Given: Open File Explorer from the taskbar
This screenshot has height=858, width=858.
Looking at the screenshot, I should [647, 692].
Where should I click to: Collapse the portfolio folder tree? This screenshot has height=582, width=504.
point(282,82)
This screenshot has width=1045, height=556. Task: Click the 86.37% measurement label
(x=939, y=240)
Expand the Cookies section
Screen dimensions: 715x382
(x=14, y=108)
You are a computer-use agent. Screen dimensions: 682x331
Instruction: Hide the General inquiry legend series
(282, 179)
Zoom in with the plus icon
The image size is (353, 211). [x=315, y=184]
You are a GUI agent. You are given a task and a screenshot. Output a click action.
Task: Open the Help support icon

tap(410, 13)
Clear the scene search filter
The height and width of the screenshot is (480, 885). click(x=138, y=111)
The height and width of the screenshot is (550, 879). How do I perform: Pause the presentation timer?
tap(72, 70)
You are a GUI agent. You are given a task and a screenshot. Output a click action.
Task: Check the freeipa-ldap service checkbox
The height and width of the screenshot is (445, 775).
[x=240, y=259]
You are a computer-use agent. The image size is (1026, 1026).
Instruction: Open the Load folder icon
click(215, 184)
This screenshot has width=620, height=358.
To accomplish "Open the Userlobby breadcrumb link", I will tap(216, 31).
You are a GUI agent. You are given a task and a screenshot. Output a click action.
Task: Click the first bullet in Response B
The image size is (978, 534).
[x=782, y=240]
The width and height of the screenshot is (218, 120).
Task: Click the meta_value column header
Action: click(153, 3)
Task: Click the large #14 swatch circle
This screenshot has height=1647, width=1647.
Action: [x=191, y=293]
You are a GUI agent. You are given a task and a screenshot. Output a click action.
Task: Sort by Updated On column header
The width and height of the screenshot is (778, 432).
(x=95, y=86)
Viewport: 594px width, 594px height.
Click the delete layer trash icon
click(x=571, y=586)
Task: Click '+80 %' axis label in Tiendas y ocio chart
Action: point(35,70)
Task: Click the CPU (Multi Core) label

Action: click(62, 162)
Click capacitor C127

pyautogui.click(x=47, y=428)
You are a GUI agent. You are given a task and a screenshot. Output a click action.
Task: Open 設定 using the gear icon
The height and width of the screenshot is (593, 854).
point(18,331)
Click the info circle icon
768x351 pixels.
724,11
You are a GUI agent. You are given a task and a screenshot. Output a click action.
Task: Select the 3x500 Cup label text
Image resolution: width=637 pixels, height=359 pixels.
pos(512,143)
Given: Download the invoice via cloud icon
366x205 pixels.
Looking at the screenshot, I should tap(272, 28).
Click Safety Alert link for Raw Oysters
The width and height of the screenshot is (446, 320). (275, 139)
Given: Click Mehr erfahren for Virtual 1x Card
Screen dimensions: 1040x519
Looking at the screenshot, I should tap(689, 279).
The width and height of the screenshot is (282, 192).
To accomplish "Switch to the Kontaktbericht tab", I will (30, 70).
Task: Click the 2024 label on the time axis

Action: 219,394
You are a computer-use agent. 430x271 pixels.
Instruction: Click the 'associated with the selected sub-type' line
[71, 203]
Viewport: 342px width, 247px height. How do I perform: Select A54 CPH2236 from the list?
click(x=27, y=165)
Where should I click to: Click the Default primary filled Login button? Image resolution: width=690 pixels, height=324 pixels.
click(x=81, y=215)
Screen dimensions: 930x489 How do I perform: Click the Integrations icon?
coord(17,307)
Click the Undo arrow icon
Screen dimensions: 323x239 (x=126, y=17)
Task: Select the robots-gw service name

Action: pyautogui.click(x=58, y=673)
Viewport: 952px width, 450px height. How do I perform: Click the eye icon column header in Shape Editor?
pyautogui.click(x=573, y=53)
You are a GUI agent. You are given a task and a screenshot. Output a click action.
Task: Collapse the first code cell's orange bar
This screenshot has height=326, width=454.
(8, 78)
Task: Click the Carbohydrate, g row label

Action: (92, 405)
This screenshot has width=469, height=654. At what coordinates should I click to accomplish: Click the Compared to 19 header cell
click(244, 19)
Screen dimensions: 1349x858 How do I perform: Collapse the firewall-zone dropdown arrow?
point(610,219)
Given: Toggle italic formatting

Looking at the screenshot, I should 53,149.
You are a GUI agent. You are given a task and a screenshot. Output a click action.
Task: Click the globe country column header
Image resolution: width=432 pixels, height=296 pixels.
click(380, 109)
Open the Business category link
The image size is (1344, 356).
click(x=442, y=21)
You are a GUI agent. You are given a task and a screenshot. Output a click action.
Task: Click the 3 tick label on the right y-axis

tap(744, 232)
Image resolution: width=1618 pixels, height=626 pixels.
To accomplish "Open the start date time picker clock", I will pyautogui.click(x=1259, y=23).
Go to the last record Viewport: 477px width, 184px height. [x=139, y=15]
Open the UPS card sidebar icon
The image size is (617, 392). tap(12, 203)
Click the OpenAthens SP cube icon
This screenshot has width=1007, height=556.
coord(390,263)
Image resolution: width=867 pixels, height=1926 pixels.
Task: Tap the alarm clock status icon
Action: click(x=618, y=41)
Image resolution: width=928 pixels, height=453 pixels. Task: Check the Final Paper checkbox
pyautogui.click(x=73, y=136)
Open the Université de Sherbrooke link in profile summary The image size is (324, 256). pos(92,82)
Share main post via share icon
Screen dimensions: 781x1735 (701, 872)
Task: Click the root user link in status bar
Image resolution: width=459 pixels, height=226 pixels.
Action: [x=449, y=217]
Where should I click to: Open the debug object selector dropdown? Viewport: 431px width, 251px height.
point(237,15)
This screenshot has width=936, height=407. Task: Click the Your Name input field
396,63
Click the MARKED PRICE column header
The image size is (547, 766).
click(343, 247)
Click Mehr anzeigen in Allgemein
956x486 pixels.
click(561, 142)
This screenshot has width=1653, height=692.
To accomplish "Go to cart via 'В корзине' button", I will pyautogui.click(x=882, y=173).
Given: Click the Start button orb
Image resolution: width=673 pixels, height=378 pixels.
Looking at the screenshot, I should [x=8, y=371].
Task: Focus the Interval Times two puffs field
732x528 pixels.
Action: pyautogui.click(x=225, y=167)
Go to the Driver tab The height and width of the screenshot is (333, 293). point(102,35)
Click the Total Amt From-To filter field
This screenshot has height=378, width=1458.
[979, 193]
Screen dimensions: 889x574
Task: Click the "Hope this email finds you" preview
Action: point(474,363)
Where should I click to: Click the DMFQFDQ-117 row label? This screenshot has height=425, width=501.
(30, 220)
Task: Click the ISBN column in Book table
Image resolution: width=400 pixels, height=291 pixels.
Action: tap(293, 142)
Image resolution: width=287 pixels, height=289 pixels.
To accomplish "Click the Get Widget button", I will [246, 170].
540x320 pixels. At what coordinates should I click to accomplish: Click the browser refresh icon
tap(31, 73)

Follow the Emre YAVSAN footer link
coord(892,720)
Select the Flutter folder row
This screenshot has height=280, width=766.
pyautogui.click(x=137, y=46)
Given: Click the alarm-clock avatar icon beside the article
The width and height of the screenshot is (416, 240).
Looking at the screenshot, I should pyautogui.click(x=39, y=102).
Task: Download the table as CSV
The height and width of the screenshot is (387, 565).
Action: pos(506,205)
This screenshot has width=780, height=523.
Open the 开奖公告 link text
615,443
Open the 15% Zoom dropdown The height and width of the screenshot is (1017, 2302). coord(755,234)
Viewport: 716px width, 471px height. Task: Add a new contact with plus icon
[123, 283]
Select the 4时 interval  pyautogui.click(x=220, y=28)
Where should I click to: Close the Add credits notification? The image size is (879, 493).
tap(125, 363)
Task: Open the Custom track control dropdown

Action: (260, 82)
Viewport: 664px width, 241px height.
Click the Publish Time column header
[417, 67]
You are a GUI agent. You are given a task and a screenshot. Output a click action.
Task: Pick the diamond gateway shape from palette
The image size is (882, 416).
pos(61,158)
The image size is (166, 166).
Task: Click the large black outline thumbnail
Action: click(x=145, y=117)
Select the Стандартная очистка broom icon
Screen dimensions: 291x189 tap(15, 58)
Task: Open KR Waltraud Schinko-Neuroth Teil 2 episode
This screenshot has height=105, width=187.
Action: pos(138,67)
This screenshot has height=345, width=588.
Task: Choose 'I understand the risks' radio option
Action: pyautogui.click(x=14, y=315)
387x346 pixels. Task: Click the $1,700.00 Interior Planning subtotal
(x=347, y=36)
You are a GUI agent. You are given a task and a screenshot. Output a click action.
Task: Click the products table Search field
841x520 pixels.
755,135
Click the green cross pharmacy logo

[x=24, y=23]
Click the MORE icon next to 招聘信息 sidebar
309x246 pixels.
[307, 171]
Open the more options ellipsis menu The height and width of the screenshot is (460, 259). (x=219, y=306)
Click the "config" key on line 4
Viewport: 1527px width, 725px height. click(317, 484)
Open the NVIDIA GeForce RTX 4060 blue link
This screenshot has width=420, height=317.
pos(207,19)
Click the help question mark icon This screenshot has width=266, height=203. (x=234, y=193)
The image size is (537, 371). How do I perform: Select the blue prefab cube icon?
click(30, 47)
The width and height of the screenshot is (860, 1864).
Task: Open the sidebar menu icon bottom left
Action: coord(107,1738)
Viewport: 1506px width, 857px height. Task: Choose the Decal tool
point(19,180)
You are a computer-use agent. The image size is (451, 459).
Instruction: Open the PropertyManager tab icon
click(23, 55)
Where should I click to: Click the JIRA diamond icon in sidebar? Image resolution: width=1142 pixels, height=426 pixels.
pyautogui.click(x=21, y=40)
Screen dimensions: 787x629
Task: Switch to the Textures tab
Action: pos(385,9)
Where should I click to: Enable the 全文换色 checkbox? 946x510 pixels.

========

After locating the line with "This screenshot has width=620, height=358." in the material above, return it and each line after it exactly, ending at the line with "Task: Click the first bullet in Response B".

-- Task solution --
This screenshot has width=620, height=358.
To accomplish "Open the Userlobby breadcrumb link", I will tap(216, 31).
You are a GUI agent. You are given a task and a screenshot. Output a click action.
Task: Click the first bullet in Response B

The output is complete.